Saved data entries
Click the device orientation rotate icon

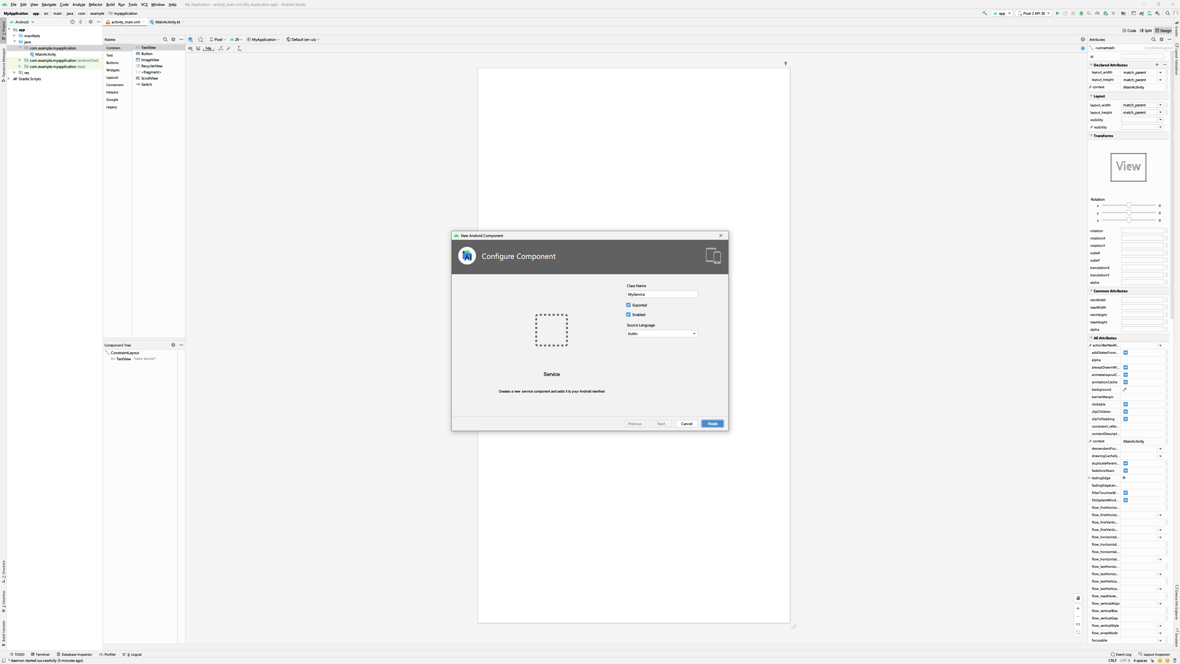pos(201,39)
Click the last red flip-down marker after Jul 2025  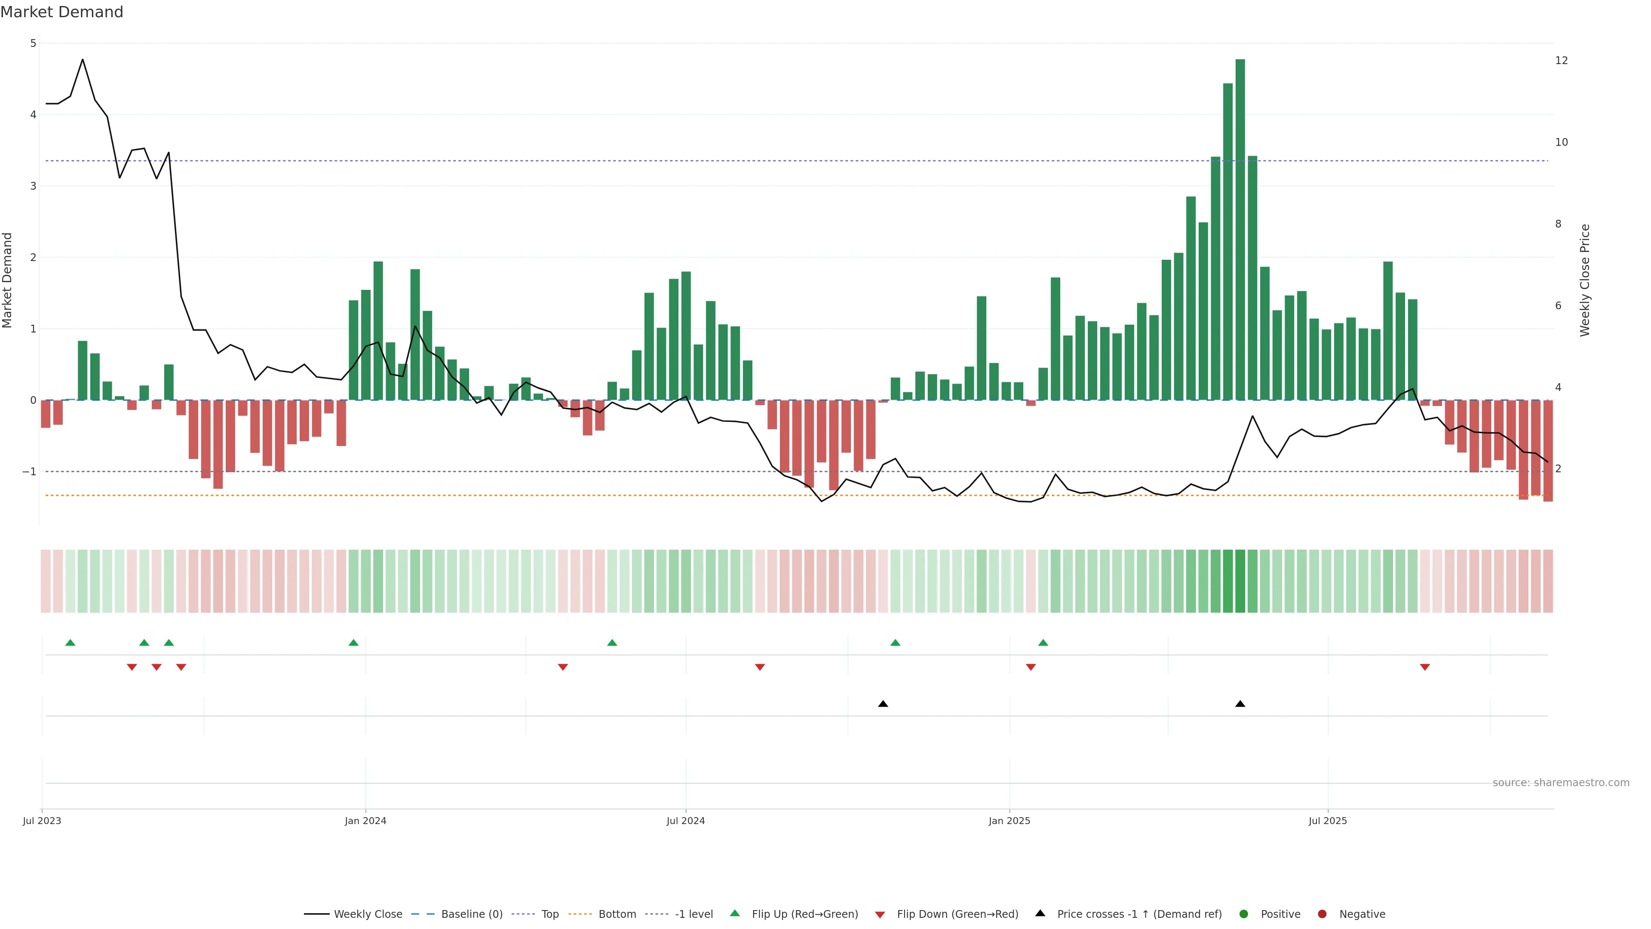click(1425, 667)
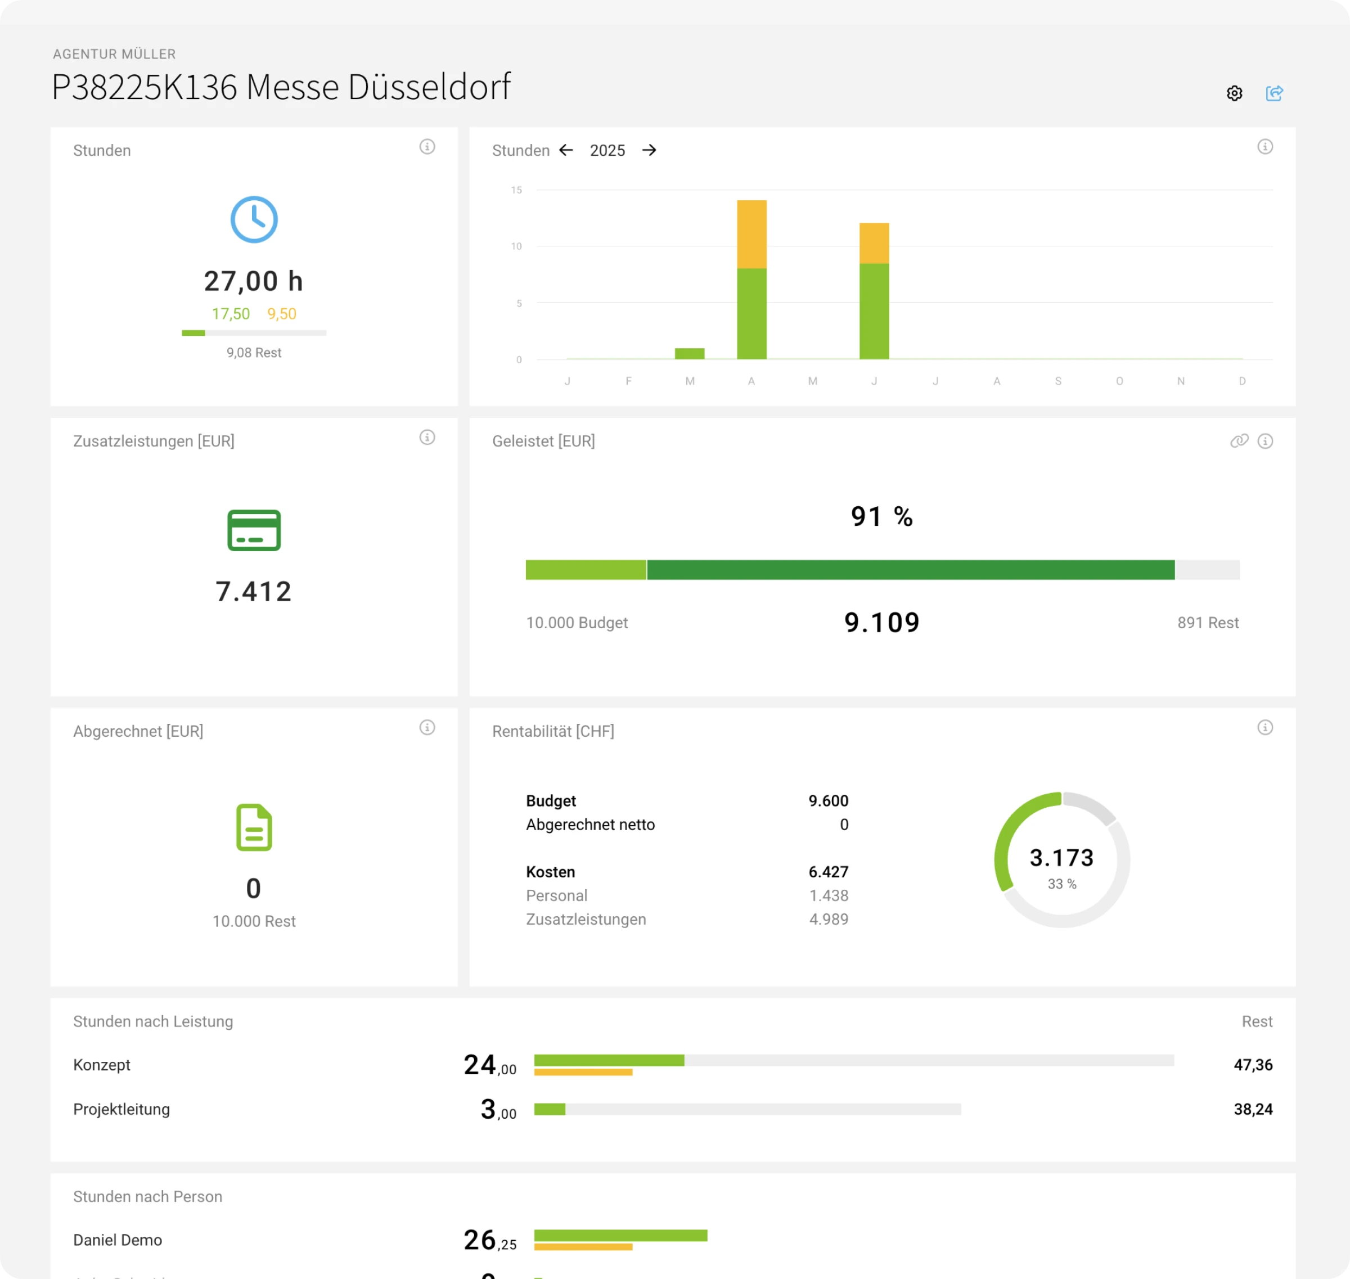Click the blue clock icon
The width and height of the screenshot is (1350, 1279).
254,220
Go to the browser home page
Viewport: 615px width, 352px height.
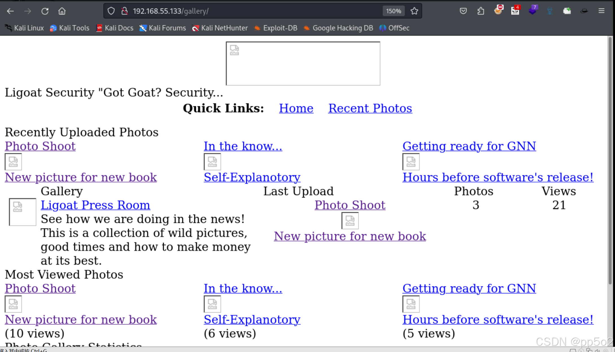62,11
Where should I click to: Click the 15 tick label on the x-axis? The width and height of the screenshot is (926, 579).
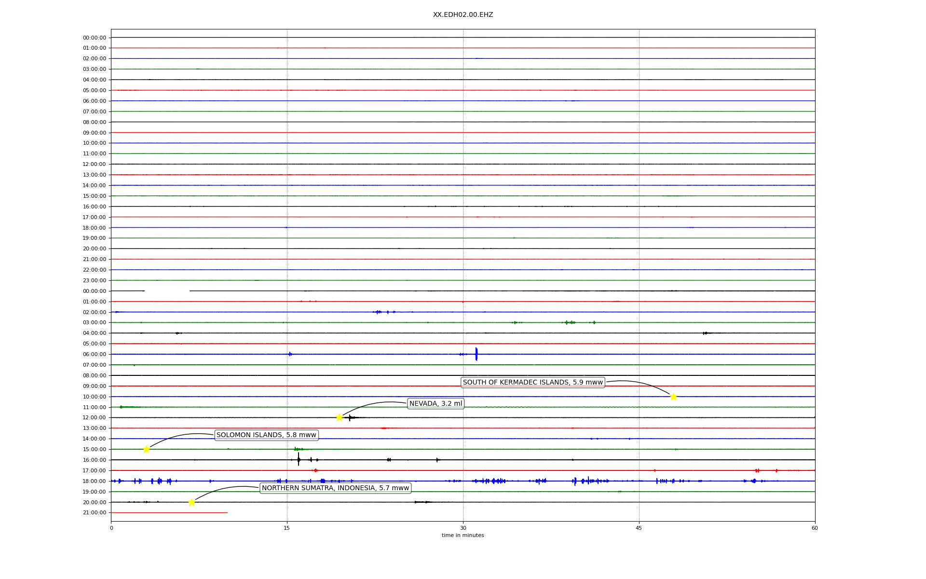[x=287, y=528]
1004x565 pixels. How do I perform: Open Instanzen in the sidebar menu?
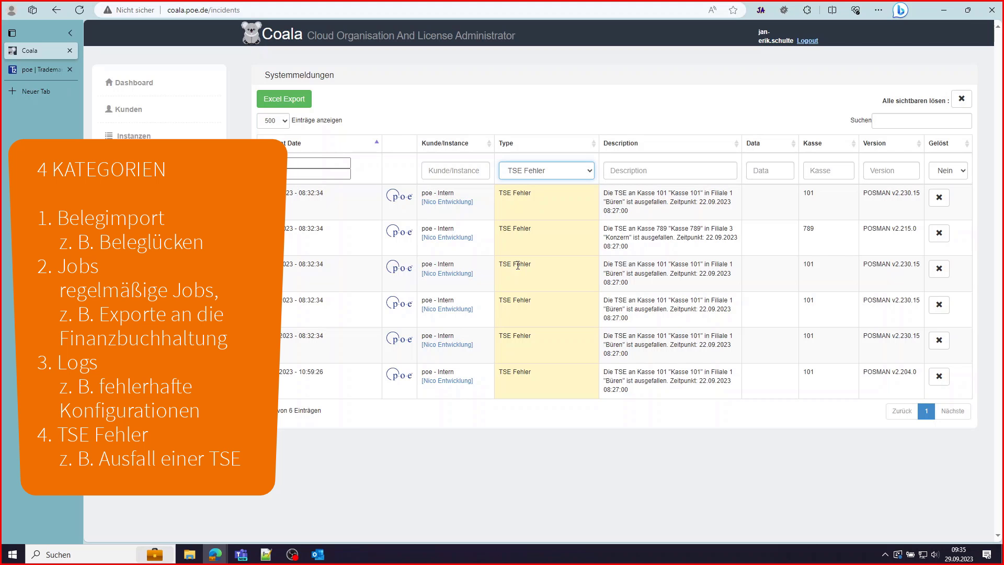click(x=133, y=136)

▶ _WHAT YOU WILL DO_:
Repeat exactly the lines above, from the line containing "Where should I" through the last line of the records, inclusive; omit any pictures.

▶ _ANSWER SECTION_:
Where should I click to: Click the 15 tick label on the x-axis? The width and height of the screenshot is (926, 579).
[x=287, y=528]
1004x565 pixels. How do I perform: Open Instanzen in the sidebar menu?
click(x=133, y=136)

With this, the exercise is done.